──────── Given text

# Sticky  Want to share a video for free?



## elduro

Want to share your video with fellows piranha fury members for free?No problem here are a lot of free video hosting sites for you,for that fish video awaiting in your PC.Hope it helps.









this is a good post for future reference for those wanting to post a fish video here.









Tv.isg.si
333mb of space. Max 100 files. Email registration required. Ftp upload.Need other software,I´ve used it its quite good.

http://Tv.isg.si

MegaUpload
500mb per file. Files deleted after 30 days with no downloads. No need to register.

http://Megaupload.com

Kytec
50mb max. Easier than RapidShare and higher max file size.

"We will host all your files, photos, Video, and music up to 50MB on our reliable dedicated server network."

http://Kytec.com

RapidShare
30mb max. per file. Little confusing but it works.

"Upload-limit: Unlimited! (30 MB per file. Split-archives allowed!)
Download-limit: Unlimited! (Some files have more than 100.000 downloads!)"

http://Rapidshare.de

Putfile
Upload Video, Flash, and Images I´ve used is just upload directly from your computer
.jpg .gif .png - 2mb 
.wmv .avi .mpg .mov .asf .swf - 10mb 
Linux Dedicated Servers 
Pornography Prohibited 
http://Putfile.com

YouSendit
Any file up to 1gb. The catch is the file will be deleted after seven days.

http://Yousendit.com

Streamload
It's very limited but it's free. It's mainly good for sharing a video with a few friends.

Max 100 downloads or max 100mb whichever comes first.

────────────────

• **Stated goal 1**:
In the forum thread on free video hosting, rewrite the stretch from "this is a good" through "its quite good.", changing "333mb" to "500mb".
• **Stated goal 2**:
According to the video hosting thread, how long does YouSendit keep an uploaded file before deleting it?
• **Stated goal 3**:
Continue the forum thread on free video hosting sites from its last line.

──────── Entries shown

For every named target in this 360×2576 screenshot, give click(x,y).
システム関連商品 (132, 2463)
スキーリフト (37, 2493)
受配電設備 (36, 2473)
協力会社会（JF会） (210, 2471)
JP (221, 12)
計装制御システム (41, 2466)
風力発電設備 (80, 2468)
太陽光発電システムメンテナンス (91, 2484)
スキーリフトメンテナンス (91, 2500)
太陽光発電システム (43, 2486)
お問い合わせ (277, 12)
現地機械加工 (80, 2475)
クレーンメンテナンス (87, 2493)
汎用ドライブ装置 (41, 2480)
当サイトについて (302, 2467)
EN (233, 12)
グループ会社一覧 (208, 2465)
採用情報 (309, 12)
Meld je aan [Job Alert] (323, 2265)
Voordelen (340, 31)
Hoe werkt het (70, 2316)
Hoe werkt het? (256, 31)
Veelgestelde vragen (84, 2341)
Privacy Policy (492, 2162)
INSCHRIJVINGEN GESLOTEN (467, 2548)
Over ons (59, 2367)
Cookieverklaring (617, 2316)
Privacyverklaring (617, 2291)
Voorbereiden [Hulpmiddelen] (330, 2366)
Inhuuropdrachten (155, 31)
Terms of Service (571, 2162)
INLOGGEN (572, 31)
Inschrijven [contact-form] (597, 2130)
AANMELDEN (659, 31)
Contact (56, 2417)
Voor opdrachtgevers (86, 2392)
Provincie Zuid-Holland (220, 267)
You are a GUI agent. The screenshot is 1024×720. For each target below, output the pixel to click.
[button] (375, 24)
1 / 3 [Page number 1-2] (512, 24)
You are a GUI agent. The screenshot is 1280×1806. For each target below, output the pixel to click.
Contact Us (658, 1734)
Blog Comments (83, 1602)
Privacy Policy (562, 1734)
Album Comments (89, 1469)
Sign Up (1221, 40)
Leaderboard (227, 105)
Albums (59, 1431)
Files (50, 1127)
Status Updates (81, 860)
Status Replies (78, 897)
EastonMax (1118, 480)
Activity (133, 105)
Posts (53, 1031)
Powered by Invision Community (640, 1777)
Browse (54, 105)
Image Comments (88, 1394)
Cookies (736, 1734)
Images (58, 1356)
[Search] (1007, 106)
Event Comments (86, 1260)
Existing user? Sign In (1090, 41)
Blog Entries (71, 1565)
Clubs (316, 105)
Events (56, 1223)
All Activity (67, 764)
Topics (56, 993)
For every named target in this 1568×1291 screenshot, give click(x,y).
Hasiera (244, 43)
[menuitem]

────────────────

• **Right answer 1**:
this is a good post for future reference for those wanting to post a fish video here.









Tv.isg.si
500mb of space. Max 100 files. Email registration required. Ftp upload.Need other software,I´ve used it its quite good.

• **Right answer 2**:
Seven days.

• **Right answer 3**:
Max file size 10mb.

http://Streamload.com

zippyvideos upload directly from your computer
Allowed file types: avi,mpg,wmv,asf,rm,swf,mov 
Maximum file size: 5 MB per file 
http://www.zippyvideos.com/index.php

Free web site hosts like Geocities 
You can try it but usually they don't provide enough bandwidth for videos. Small ones under 5mb maybe, but nothing more.

Signup - Geocities.yahoo.com


----------



## thePACK

thank elduro..i will be pinning this for future ref...appreciated the look out.


----------



## elduro

Perhaps we´ll see great fish videos more often that´s what I hope.


----------



## psychofish

Awsome

Thanks


----------



## MR.FREEZ

awsome links


----------



## NIKE

MR.FREEZ said:


> awsome links
> 
> 
> 
> 
> 
> 
> 
> 
> 
> 
> 
> 
> 
> 
> 
> [snapback]1156626[/snapback]​


yes indeed


----------



## elduro

You're welcome


----------



## "qickshot"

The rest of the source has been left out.